**Problem**
Print all the records exactly as they stand.

▽

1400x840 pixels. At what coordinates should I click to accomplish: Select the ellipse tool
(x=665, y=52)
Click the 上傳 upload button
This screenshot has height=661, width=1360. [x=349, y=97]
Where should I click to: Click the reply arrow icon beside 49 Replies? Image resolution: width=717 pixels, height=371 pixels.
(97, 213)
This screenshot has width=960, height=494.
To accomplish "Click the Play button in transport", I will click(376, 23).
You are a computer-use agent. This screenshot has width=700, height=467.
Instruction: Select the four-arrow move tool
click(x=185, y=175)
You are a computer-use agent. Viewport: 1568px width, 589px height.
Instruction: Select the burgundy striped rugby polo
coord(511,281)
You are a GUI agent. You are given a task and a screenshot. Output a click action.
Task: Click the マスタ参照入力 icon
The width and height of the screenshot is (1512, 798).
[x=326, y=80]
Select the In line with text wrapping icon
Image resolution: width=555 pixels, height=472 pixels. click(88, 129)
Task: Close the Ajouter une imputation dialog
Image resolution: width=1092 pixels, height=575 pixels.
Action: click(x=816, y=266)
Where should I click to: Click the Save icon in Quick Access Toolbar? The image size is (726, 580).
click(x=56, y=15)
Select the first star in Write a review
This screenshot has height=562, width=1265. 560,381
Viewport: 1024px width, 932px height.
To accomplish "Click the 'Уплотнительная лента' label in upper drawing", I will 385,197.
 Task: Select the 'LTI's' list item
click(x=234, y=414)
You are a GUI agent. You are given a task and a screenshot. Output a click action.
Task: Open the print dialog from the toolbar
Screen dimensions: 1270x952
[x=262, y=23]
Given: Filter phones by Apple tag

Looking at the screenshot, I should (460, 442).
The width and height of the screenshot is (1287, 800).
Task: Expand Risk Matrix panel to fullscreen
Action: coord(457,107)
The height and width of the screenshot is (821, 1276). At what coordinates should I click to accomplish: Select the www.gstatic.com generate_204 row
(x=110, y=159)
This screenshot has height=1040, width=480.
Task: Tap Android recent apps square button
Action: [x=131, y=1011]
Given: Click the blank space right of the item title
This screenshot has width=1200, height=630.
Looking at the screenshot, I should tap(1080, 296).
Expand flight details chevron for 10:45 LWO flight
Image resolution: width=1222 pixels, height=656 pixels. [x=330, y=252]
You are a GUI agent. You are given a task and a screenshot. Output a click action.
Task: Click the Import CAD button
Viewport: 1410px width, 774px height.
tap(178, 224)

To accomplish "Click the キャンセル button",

△

**Worked solution**
1400x840 pixels. At what coordinates should I click to accomplish: Select the ellipse tool
(x=665, y=52)
Click the 上傳 upload button
This screenshot has height=661, width=1360. [x=349, y=97]
Where should I click to: Click the reply arrow icon beside 49 Replies? Image resolution: width=717 pixels, height=371 pixels.
(97, 213)
This screenshot has width=960, height=494.
To accomplish "Click the Play button in transport", I will click(376, 23).
You are a computer-use agent. This screenshot has width=700, height=467.
Instruction: Select the four-arrow move tool
click(x=185, y=175)
You are a computer-use agent. Viewport: 1568px width, 589px height.
Instruction: Select the burgundy striped rugby polo
coord(511,281)
You are a GUI agent. You are given a task and a screenshot. Output a click action.
Task: Click the マスタ参照入力 icon
The width and height of the screenshot is (1512, 798).
[x=326, y=80]
Select the In line with text wrapping icon
Image resolution: width=555 pixels, height=472 pixels. click(88, 129)
Task: Close the Ajouter une imputation dialog
Image resolution: width=1092 pixels, height=575 pixels.
Action: click(x=816, y=266)
Where should I click to: Click the Save icon in Quick Access Toolbar? The image size is (726, 580).
click(x=56, y=15)
Select the first star in Write a review
This screenshot has height=562, width=1265. 560,381
Viewport: 1024px width, 932px height.
To accomplish "Click the 'Уплотнительная лента' label in upper drawing", I will 385,197.
 Task: Select the 'LTI's' list item
click(x=234, y=414)
You are a GUI agent. You are given a task and a screenshot. Output a click action.
Task: Open the print dialog from the toolbar
Screen dimensions: 1270x952
[x=262, y=23]
Given: Filter phones by Apple tag

Looking at the screenshot, I should (460, 442).
The width and height of the screenshot is (1287, 800).
Task: Expand Risk Matrix panel to fullscreen
Action: coord(457,107)
The height and width of the screenshot is (821, 1276). At what coordinates should I click to accomplish: Select the www.gstatic.com generate_204 row
(x=110, y=159)
This screenshot has height=1040, width=480.
Task: Tap Android recent apps square button
Action: [x=131, y=1011]
Given: Click the blank space right of the item title
This screenshot has width=1200, height=630.
Looking at the screenshot, I should tap(1080, 296).
Expand flight details chevron for 10:45 LWO flight
Image resolution: width=1222 pixels, height=656 pixels. [x=330, y=252]
You are a GUI agent. You are given a task and a screenshot. Output a click action.
Task: Click the Import CAD button
Viewport: 1410px width, 774px height.
tap(178, 224)

To accomplish "Click the キャンセル button",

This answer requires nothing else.